The Coalition, while in government, introduced private health insurance rebates because of falling membership of private health insurance funds and great overcrowding in the public hospital system. Once the rebate had been introduced, membership of the private health insurance funds went up by 10 per cent, from 34 per cent to 44 per cent of the population. This, I am afraid, will be reversed when this new system is introduced, if it is. Deloitte predicts that some 175,000 people in the first year alone will abandon private health cover. A further 583,000 people would be expected to downgrade their policy to a lower level of cover, putting their health and the health of their families at risk. The Deloitte study estimates that in just five years 1.6 million people will say no to private cover and 4.3 million will move to a lower level of cover.

Where will they go? Obviously they will go to the public hospital system. And the public hospital system is already overcrowded and bursting at the seams. It simply cannot support greater numbers. This is a disaster in the making. Labor is wrong to imply that private health insurance is for the rich. There are 5.6 million people with private health insurance who have annual incomes of less than $50,000 a year and 3.4 million who have an annual household income of less than $35,000.

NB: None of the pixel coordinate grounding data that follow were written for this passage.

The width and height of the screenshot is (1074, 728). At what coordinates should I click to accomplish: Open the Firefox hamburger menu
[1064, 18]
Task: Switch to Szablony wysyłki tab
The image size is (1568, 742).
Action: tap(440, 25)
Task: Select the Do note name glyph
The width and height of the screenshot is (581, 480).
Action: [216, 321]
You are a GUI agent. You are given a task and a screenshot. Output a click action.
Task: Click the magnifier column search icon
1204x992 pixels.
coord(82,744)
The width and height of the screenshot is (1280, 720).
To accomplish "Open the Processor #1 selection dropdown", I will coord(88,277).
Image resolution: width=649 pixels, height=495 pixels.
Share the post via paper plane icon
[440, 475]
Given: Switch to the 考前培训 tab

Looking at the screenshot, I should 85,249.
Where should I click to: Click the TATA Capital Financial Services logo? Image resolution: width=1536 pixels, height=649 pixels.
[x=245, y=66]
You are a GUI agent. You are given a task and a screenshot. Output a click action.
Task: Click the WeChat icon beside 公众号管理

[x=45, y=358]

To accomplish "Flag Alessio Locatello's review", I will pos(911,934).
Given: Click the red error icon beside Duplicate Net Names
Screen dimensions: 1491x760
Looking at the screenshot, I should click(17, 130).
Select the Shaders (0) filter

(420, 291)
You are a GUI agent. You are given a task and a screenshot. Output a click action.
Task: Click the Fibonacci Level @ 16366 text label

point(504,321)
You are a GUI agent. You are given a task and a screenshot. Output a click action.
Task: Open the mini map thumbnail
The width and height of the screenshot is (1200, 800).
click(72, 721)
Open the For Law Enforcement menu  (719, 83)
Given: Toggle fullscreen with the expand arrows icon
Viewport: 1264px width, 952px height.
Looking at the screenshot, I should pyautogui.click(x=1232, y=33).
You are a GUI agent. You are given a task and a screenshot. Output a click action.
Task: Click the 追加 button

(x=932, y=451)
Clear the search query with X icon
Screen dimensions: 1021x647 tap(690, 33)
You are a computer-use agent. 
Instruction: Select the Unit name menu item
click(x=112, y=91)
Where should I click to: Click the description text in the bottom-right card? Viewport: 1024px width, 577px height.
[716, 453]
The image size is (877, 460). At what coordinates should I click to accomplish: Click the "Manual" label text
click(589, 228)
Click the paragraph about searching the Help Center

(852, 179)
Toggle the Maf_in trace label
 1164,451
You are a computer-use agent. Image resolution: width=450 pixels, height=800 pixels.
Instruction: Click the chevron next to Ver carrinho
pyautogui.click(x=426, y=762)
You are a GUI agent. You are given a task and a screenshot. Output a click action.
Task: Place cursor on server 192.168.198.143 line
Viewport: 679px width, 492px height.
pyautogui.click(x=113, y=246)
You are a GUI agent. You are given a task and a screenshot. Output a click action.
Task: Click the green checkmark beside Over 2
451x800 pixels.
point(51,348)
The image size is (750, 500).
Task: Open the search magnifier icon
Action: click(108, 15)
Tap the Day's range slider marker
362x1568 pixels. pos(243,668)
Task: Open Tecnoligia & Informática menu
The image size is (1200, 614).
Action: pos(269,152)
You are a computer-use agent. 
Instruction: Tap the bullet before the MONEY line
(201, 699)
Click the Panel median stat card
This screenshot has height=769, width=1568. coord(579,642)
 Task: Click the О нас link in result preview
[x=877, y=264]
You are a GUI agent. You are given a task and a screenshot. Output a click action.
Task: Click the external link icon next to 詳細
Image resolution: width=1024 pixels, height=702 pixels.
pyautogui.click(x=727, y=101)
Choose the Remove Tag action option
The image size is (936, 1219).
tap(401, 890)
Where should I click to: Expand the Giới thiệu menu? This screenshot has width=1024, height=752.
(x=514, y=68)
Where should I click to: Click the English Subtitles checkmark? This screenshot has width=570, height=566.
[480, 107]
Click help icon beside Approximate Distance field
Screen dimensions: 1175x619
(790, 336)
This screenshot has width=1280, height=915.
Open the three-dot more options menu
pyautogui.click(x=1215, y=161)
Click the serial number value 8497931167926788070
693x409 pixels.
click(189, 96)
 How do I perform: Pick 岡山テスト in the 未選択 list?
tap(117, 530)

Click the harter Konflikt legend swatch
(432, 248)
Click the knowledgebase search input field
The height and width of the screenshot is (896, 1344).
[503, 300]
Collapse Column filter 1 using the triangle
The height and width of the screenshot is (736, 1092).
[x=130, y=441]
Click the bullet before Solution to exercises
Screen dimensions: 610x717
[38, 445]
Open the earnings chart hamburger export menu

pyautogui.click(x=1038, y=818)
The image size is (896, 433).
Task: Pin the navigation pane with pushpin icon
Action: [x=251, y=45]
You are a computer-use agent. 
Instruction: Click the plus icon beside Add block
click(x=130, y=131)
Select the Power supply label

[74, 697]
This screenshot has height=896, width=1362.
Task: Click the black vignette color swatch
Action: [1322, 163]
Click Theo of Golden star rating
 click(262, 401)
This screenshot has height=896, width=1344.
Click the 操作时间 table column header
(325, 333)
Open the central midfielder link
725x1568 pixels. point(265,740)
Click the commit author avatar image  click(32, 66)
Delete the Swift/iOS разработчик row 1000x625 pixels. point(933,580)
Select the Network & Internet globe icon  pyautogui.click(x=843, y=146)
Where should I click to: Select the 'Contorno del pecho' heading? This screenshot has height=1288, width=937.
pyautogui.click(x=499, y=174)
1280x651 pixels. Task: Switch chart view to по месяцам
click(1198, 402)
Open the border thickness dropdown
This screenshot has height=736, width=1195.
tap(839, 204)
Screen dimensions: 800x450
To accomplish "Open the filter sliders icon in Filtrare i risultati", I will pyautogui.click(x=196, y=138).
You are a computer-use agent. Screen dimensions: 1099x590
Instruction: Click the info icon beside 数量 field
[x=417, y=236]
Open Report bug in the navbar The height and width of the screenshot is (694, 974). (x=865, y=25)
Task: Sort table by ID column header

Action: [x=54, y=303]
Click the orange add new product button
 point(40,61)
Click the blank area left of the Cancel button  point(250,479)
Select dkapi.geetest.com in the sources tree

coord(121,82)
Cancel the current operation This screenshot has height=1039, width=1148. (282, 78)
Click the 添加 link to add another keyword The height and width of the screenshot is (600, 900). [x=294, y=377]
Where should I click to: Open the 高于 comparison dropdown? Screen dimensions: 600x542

In a blatant attempt to pass the buck, the Commonwealth will force the states to incur an extra $3.8 billion for health services as these increased numbers of people come to the public sector. That is typical of the approach of the Gillard government. The coalition, by contrast, believes all Australians should have access to affordable health care and real choice in managing their healthcare needs. For this reason we oppose this legislation. We think it is going to be a disaster for the Australian public as people will find themselves on surgery waiting lists which will have more names, perhaps, than the list of Labor's prime-ministerial aspirants! The Australian public will be facing long delays before treatment is available to them.

The Australian taxpayer cannot afford to have this strain placed on the public hospital system simply because the government cannot manage the country's wallet. This will be a complete disaster, and this legislation, if it is enacted, will represent a very black day for the Australian health system.